Entretien du matériel de nettoyage : on ne lave pas avec du sale

On ne lave pas avec du sale : entretenir son matériel

L’entretien du matériel de nettoyage repose sur un principe de base : on ne peut pas laver avec du sale. Le résultat sera assurément négatif.

Ça a l’air d’une évidence. Pourtant, l’entretien du matériel de nettoyage est bel et bien la faille la plus répandue dans les édifices que nous visitons, tous secteurs confondus — bureaux, écoles, résidences, cliniques, usines, commerces. On investit dans les bons produits, on forme les gens sur les bonnes méthodes, on achète du matériel de qualité… et on range une vadrouille souillée, encore trempée, tête dans le seau, pour la ressortir telle quelle le lendemain matin.

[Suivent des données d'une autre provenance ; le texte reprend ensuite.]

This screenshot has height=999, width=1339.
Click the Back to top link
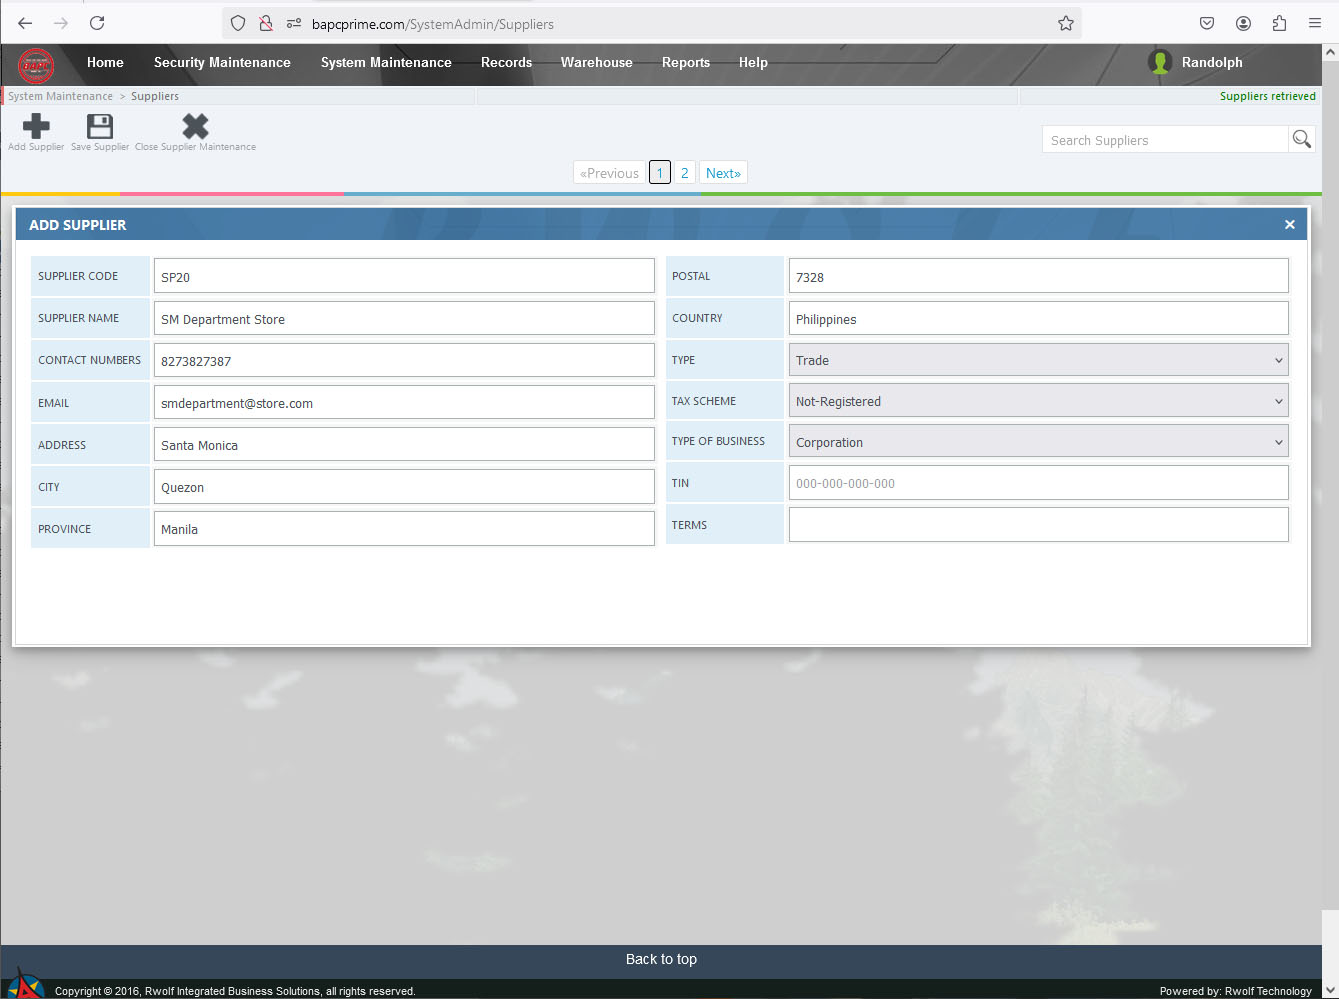point(661,959)
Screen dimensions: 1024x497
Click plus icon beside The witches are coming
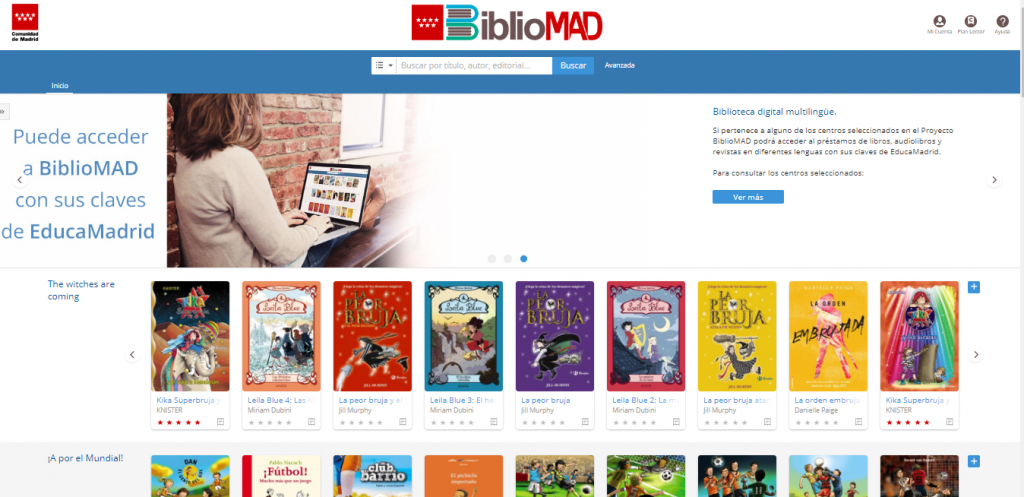(x=974, y=287)
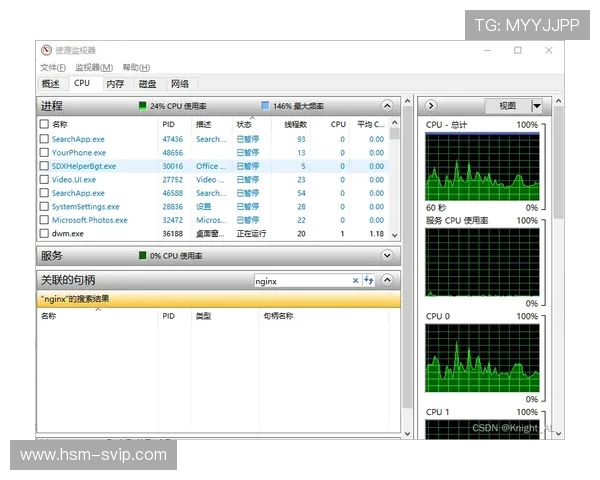Viewport: 600px width, 480px height.
Task: Check the box for SearchApp.exe PID 47436
Action: [x=44, y=139]
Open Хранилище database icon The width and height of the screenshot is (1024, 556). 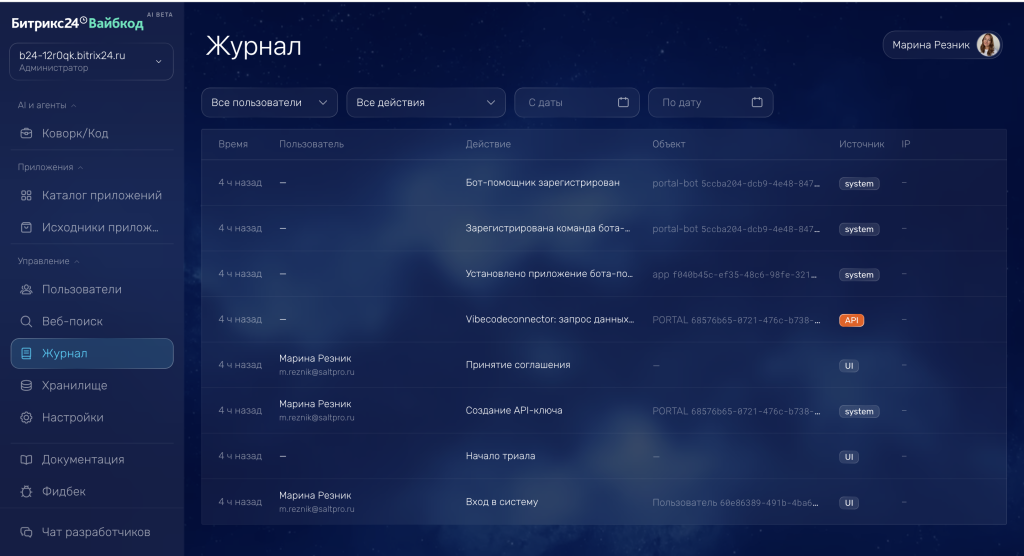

En effet, une vadrouille laissée dans cet état devient en quelques heures un milieu de culture. Elle est ensuite promenée sur tous vos planchers. Un linge réutilisé d’une pièce à l’autre transporte ce qu’il a ramassé dans la première. Voilà pourquoi le résultat n’est pas neutre : on a distribué plus de contamination qu’on n’en a retiré, tout en croyant faire du bon travail.

Or, c’est justement ce qui rend le problème si tenace : il est invisible, et il donne bonne conscience. Le plancher a l’air propre. L’odeur, elle, finit toujours par parler.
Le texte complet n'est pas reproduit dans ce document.